Aim: Edit the data from the line containing "800x411 pixels. How" through the line containing "pos(447,93)", swapping "category menu" for "section menu" and leaving everything else as it is. Leave the pictures out of your answer.

Recorded information:
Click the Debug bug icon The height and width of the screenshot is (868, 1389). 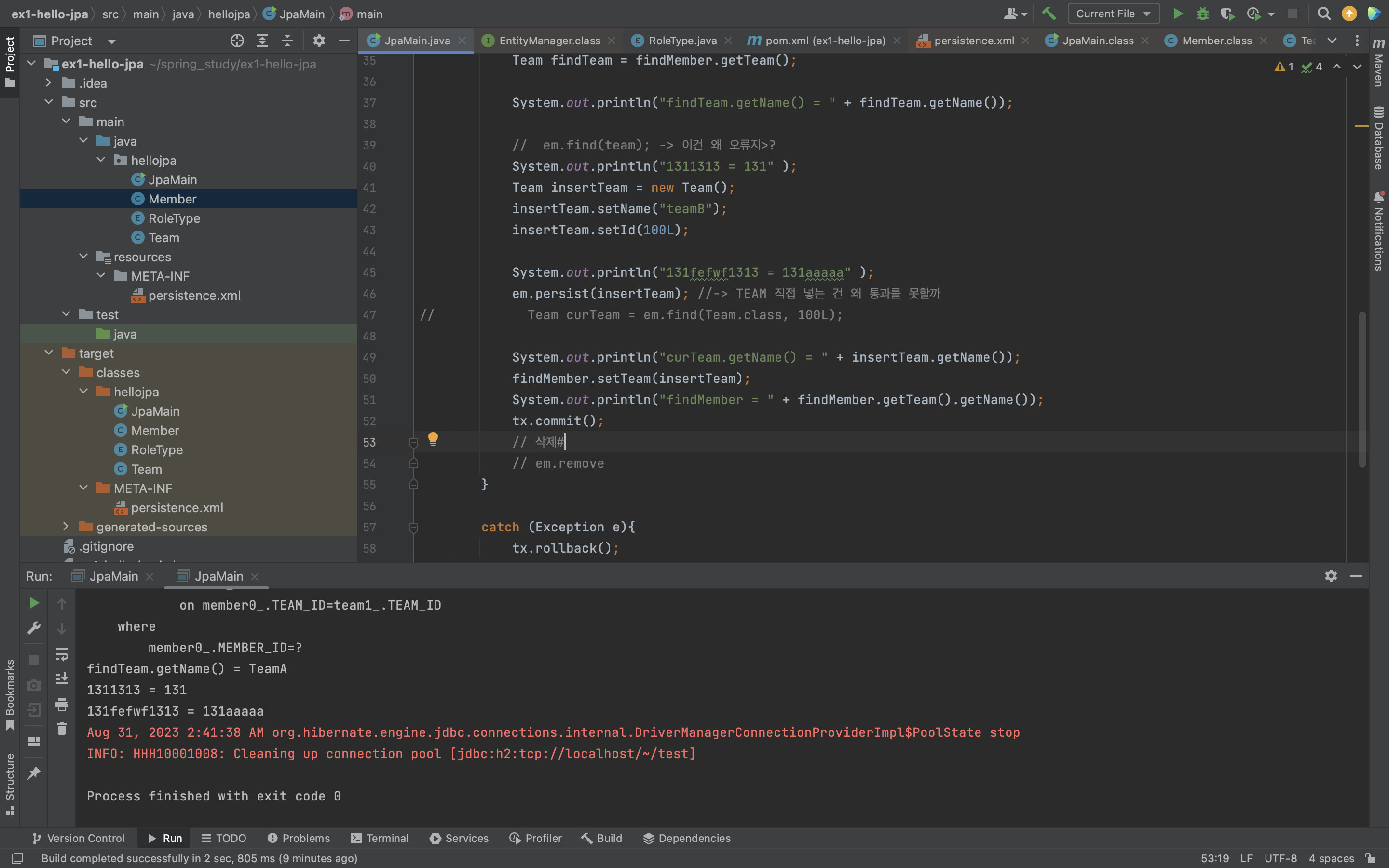(1202, 14)
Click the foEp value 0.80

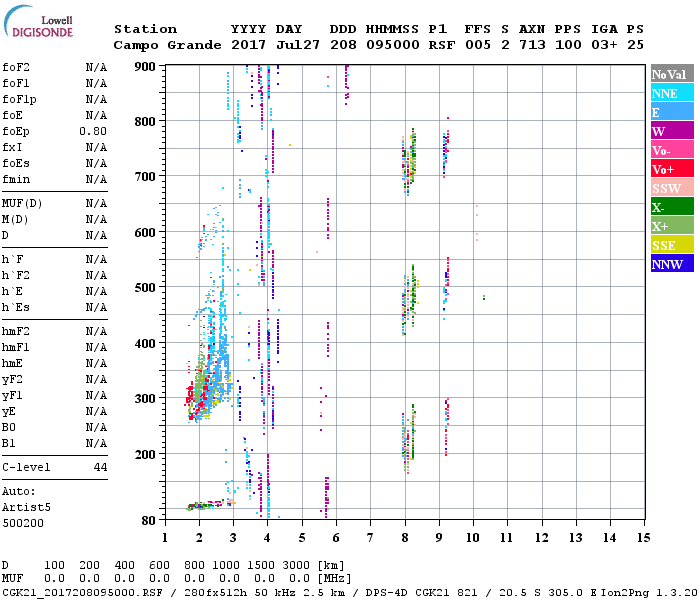[x=94, y=131]
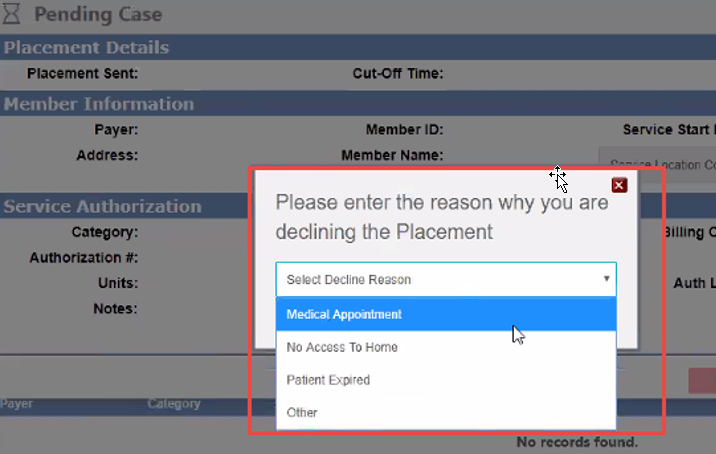Image resolution: width=716 pixels, height=454 pixels.
Task: Sort by the Category column header
Action: [174, 404]
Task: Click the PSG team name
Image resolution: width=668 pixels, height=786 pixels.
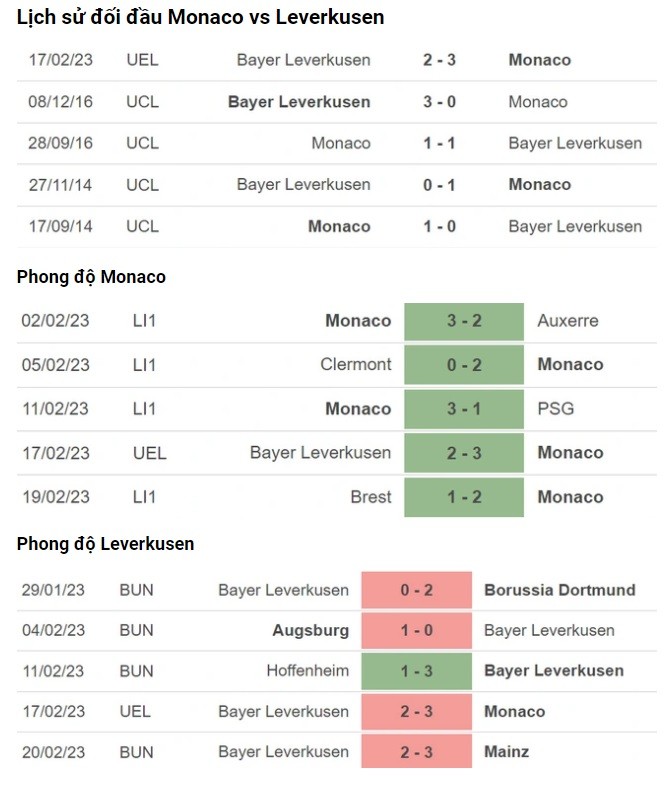Action: click(555, 409)
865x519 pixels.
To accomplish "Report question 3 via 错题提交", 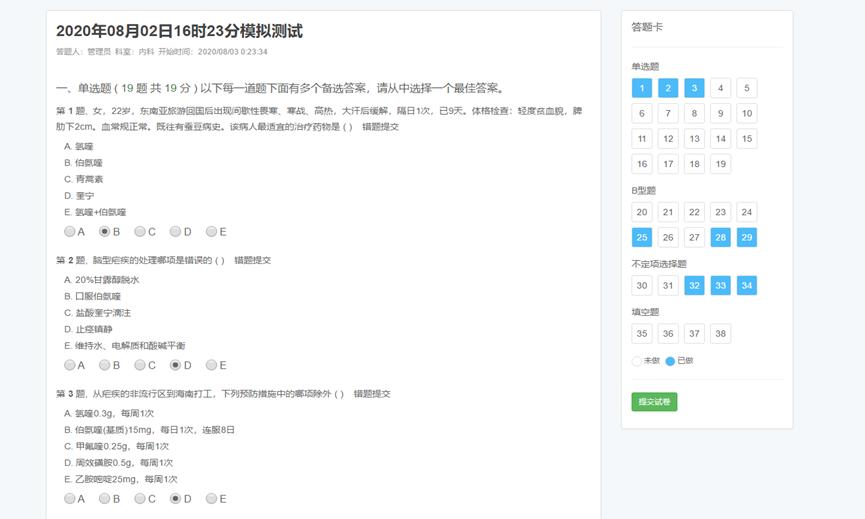I will (371, 394).
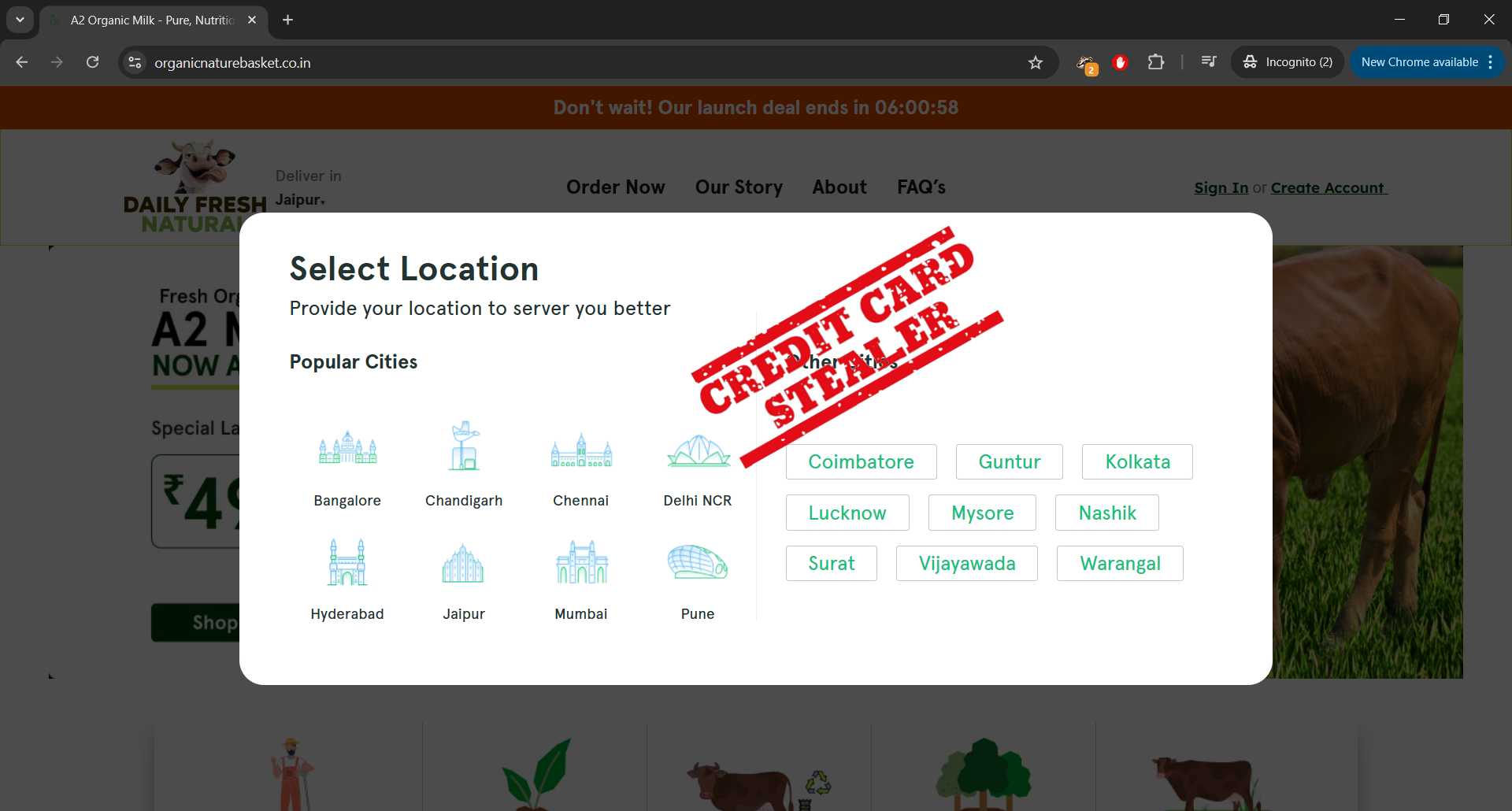
Task: Choose the Chandigarh city icon
Action: pos(464,447)
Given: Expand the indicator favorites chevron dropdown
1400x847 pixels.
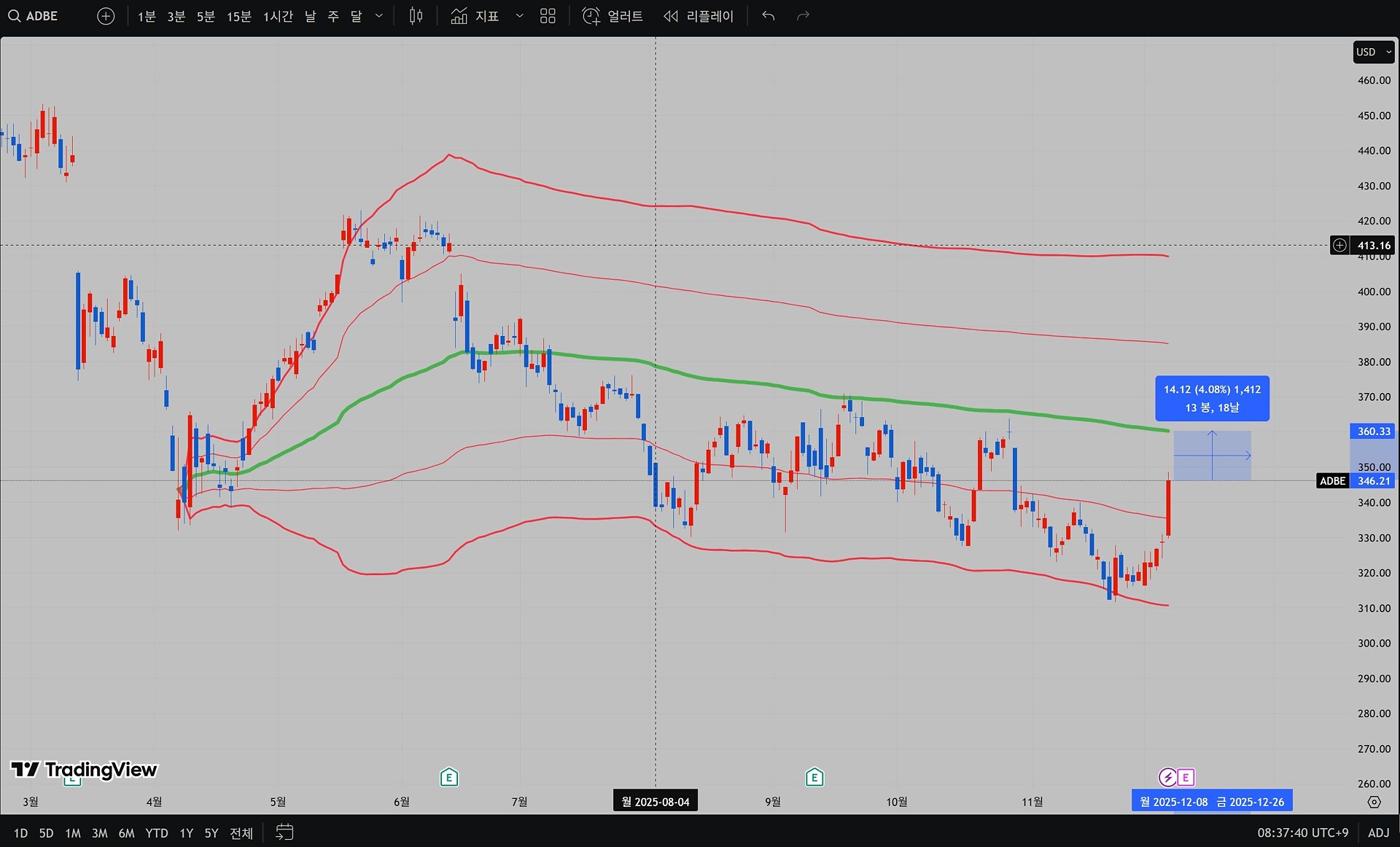Looking at the screenshot, I should tap(519, 16).
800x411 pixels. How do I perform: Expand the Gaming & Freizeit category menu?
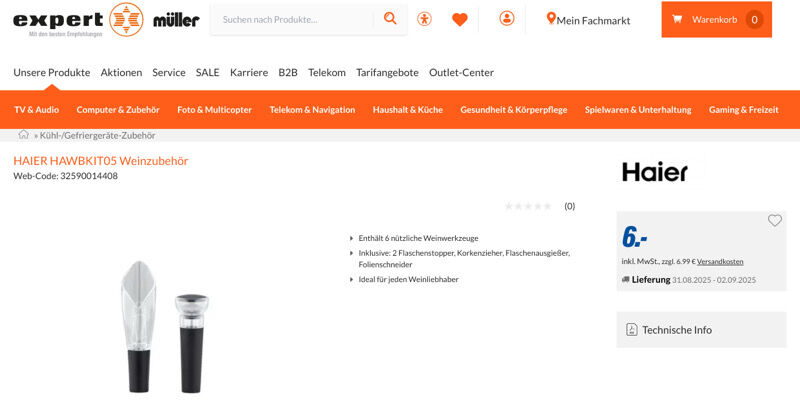tap(743, 110)
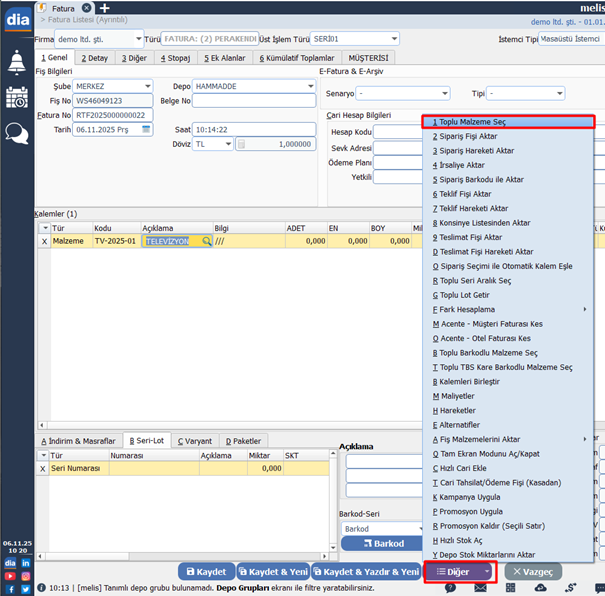Open the Senaryo dropdown
Image resolution: width=605 pixels, height=596 pixels.
pos(447,93)
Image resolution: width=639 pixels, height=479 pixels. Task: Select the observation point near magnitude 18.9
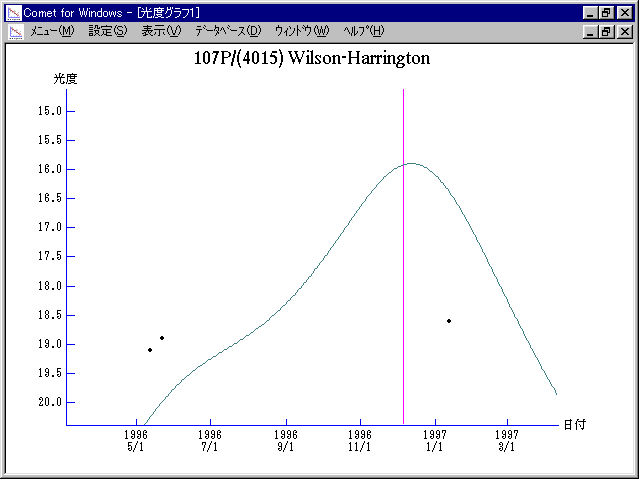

Solution to the exercise:
800x411 pixels. How do I perform: Expand the Gaming & Freizeit section menu?
tap(743, 110)
Open the Senaryo dropdown
Image resolution: width=605 pixels, height=596 pixels.
pos(447,93)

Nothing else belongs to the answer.